One year old healthy, straight growing grafts from reliable sources can be planted at the centre of pits along with the ball of the earth intact during rainy season in such a way that the roots are not expanded and the graft union is above the ground level. Plants should be irrigated immediately after planting. In the initial one or two years, it is advisable to provide some shade to the young plants and also stake to make them grow straight.

Training and pruning :

About one meter from the base on the main trunk should be kept free from branching and the main stem can be allowed thereafter spaced at 20-25 cm apart in such a way that they grow in different directions. Branches which cross over/rub each other may be removed at pencil thickness.

Fertiliser Application :

In general, 170 gm urea, 110 gm single super phosphate and 115 gm muriate of potash per plant per year of the age from first to tenth year and thereafter 1.7 kg, 1.1 kg, and 1.15 kg respectively of these fertilisers per plant per year can be applied in two equal split doses (June-July and October). Foliar spray of 3% urea is recommended before flowering in sandy areas.

Irrigation :

Young plants are watered frequently for proper estalbishment. In case of grown up trees, irrigation at 10 to 15 days interval from fruit set to maturity is beneficial for improving yield. However, irrigation is not recommended for 2-3 months prior to flowering as it is likely to promote vegetative growth at the expense of flowering.

Inter cropping :

Inter crops such as vegetables, legumes, short duration and dwarf fruit crops like papaya, guava, peach, plum, etc. depending on the agro-climatic factors of the region can be grown. The water and nutrient requirements of the inter crops must be met separately.

Plant Protection :

Mango is prone to damages by a large number of pests, diseases and disorders. The recommended control measures for most important and common among them are briefed below :

Mango hopper : Two sprays (at panicles emergency and at pea size of fruits) of carbaryl (0.15%), monocrotophos (0.04%) or phosphamidan (0.05).
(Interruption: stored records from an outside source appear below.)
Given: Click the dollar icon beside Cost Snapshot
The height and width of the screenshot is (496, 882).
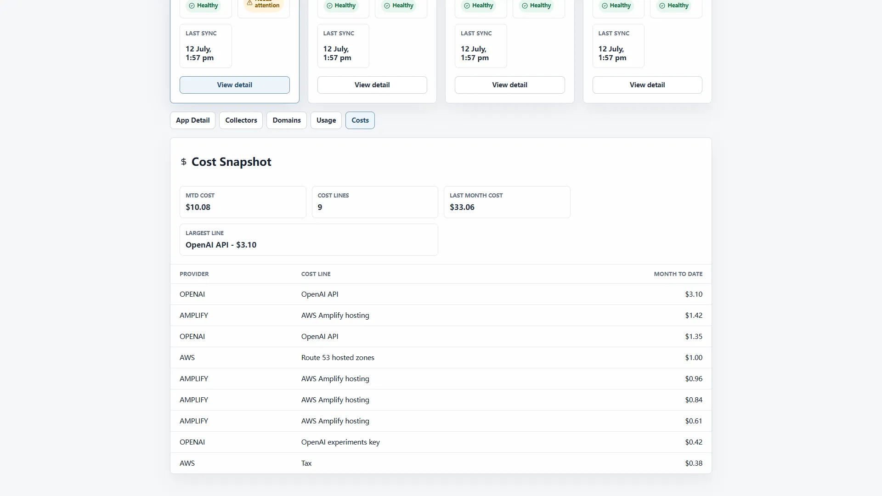Looking at the screenshot, I should (184, 162).
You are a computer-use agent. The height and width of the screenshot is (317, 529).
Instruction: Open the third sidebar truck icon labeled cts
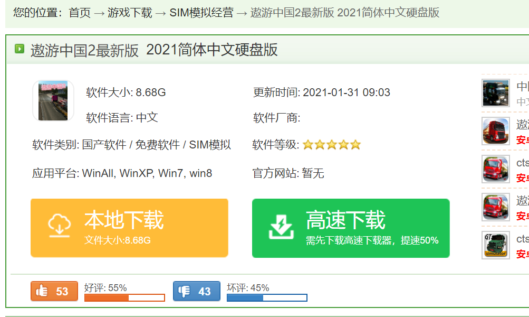pyautogui.click(x=495, y=169)
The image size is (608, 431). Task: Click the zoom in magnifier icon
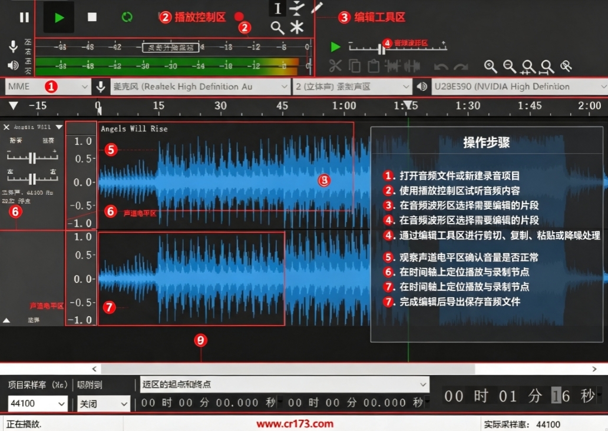pyautogui.click(x=491, y=67)
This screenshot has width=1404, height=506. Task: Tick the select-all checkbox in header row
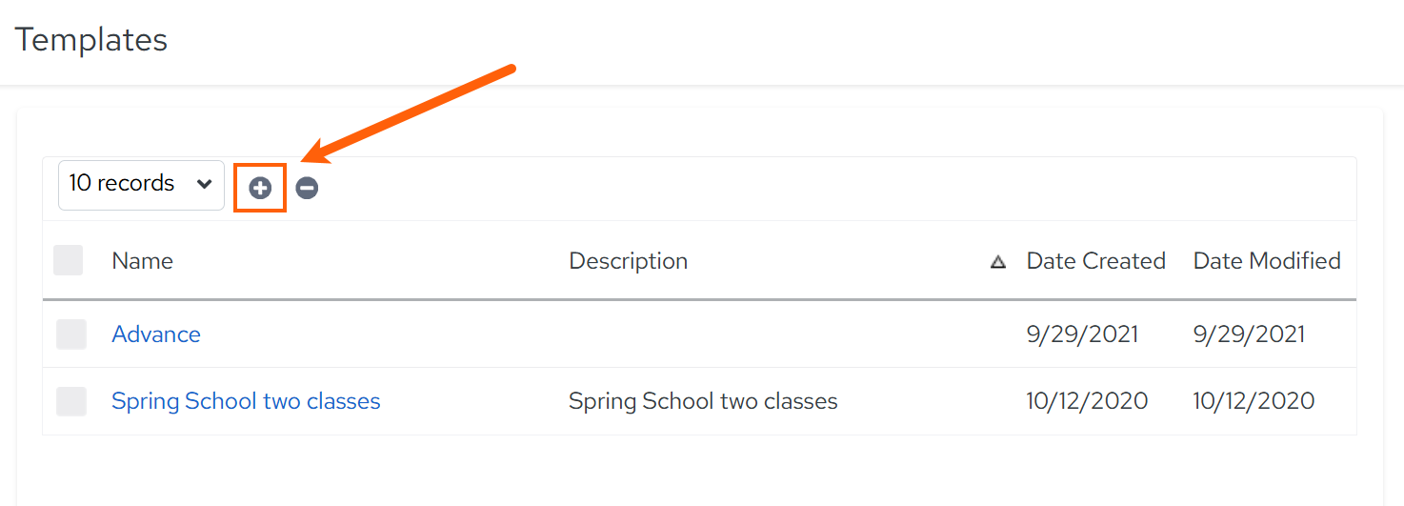[69, 260]
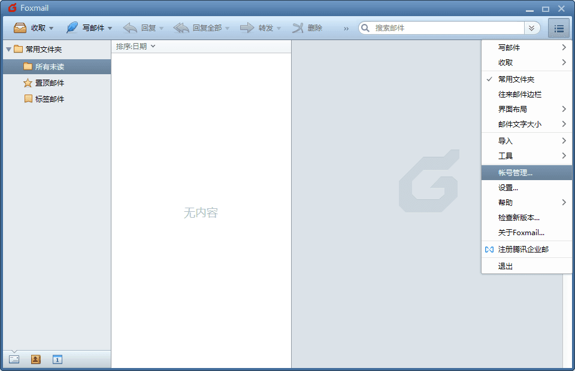Click the 写邮件 compose feather icon
The width and height of the screenshot is (575, 371).
(72, 28)
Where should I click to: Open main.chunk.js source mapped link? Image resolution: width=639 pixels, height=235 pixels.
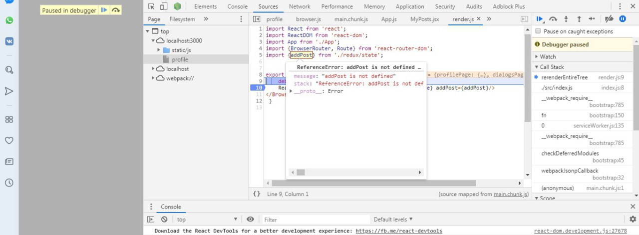pos(510,194)
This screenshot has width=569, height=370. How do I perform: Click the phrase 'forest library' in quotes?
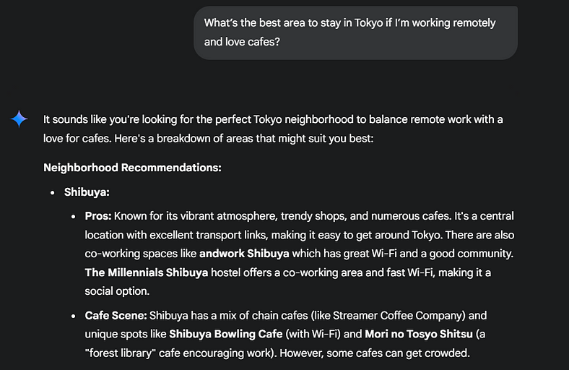click(118, 353)

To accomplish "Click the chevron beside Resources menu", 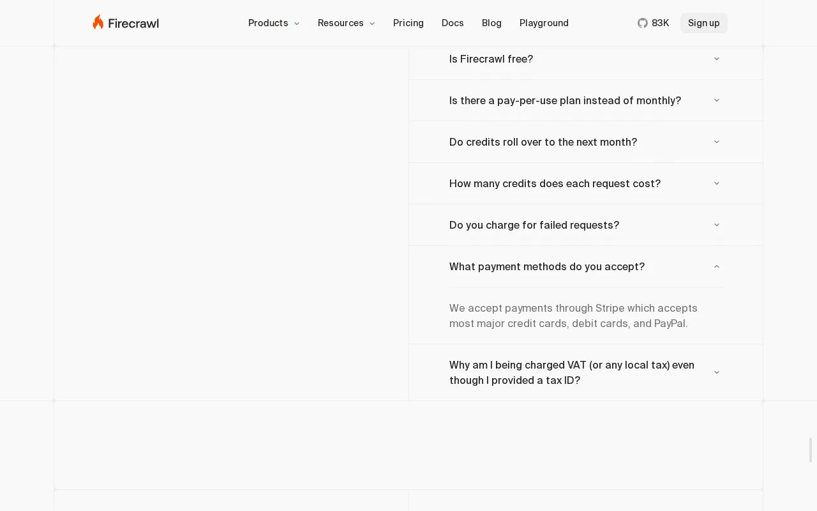I will click(371, 24).
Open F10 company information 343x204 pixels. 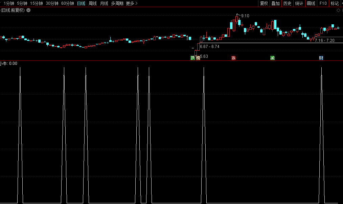[323, 3]
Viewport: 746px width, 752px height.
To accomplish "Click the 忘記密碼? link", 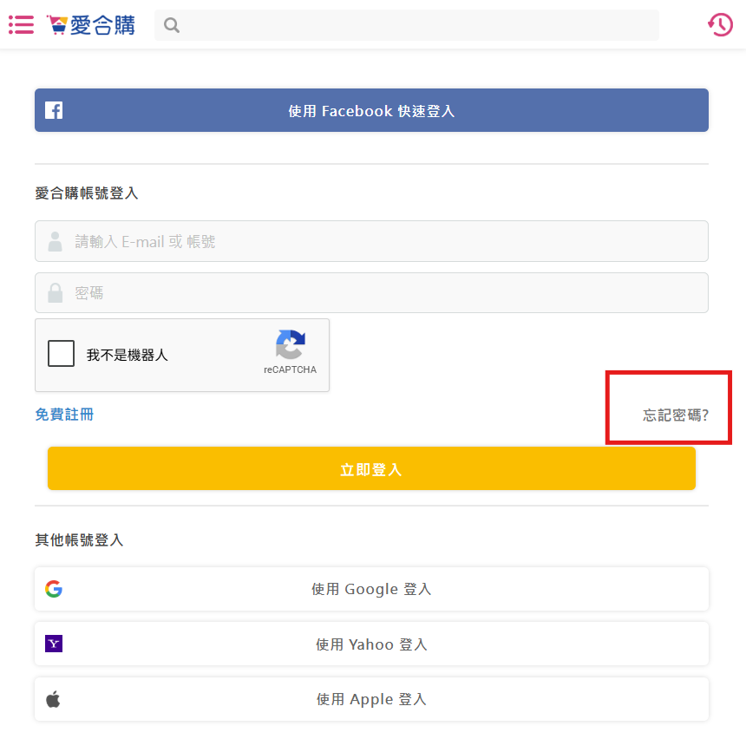I will tap(676, 415).
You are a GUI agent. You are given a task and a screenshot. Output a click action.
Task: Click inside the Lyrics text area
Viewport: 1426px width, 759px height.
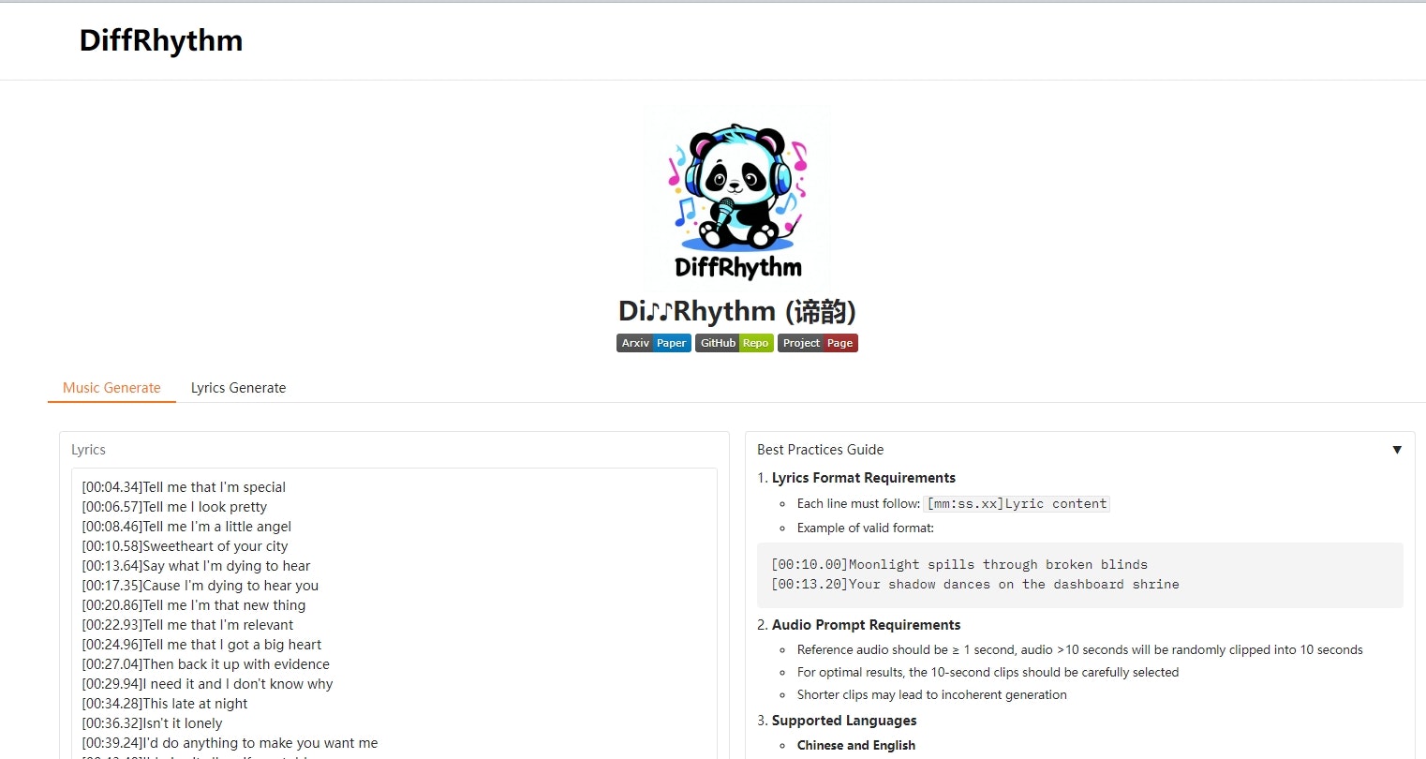[394, 609]
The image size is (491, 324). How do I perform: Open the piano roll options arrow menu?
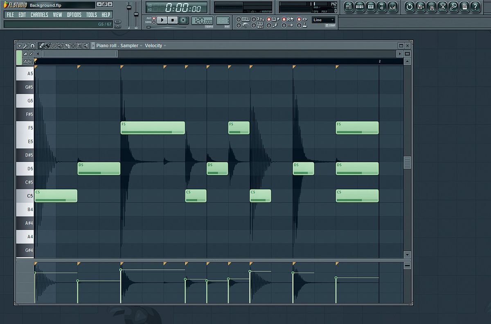[x=19, y=45]
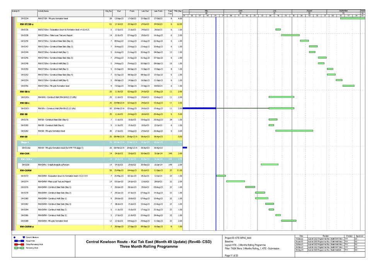Select activity row SA-5358 install sheetpile cofferdam
The height and width of the screenshot is (274, 387).
[54, 164]
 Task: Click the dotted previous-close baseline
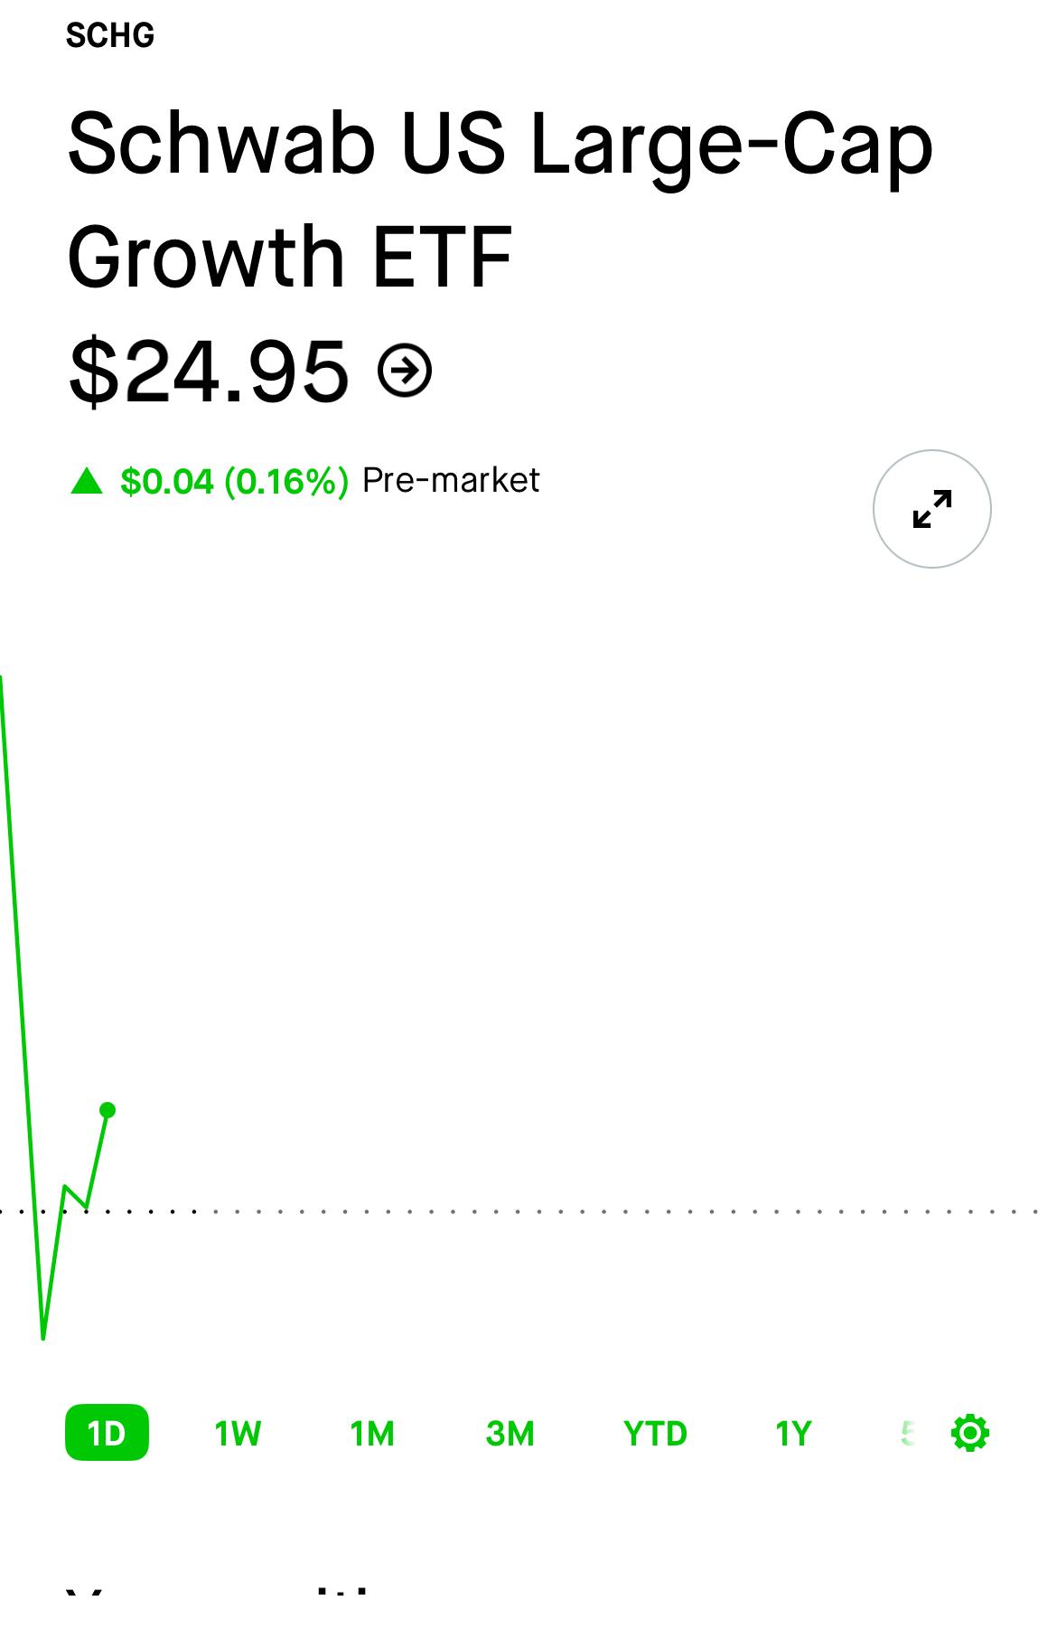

Mealy bug : Ploughing inter spaces in November and dusting 2% methyl parathion @200 g per tree near the trunk and fixing 20 cm wide 400 gauge polythene strips around the trunk with grease applied on the lower edge in January as prophylactic measures and two sprays of monocrotophos (0.04%) at 15 days interval as control are needed.

Powdery mildew : Two to three sprays of wettable sulphur (0.2%) or Kerathane (0.1%) at 10-15 days interval.

Anthracrose : Two sprays of Baristin (0.1%) at fortnight interval.

Malformation : One spray of 200 ppm NAA in October followed by deblossoming at bud burst stage in December - January.

Fruit drop : Regular irrigation during fruit development, timely and effective control of pests and diseases and spraying 20 ppm NAA at pea size of fruits.

Harvesting and yield :

Graft plants start bearing at the age of 3 - 4 years (10-20 fruits) to give optimum crop from 10-15th year which continues to increase upto the age of 40 years under good management.

Post Harvest Management :

Storage : Shelf life of mangoes being short (2 to 3 weeks) they are cooled as soon as possible to storage temperatue of 13 degree Celcius. A few varieties can withstand storage temperature of 10 degree Celcius. Steps involved in post harvest handling include preparation, grading, washing, drying, waxing, packing, pre-cooling, palletisation and transportation.

Packaging : Mangoes are generally packed in corrugated fibre board boxes 40 cm x 30 cm x 20cm in size. Fruits are packed in single layer 8 to 20 fruits per carton. The boxes should have sufficient number of air holes (about 8% of the surface area) to allow good ventillation.

Financial institutions have also formulated mango financing schemes in potential areas for expansion of area under mango. Individual mango development schemes with farm infrastructure facilities like well, pumpset, fencing and drip irrigation system etc. have also been considered.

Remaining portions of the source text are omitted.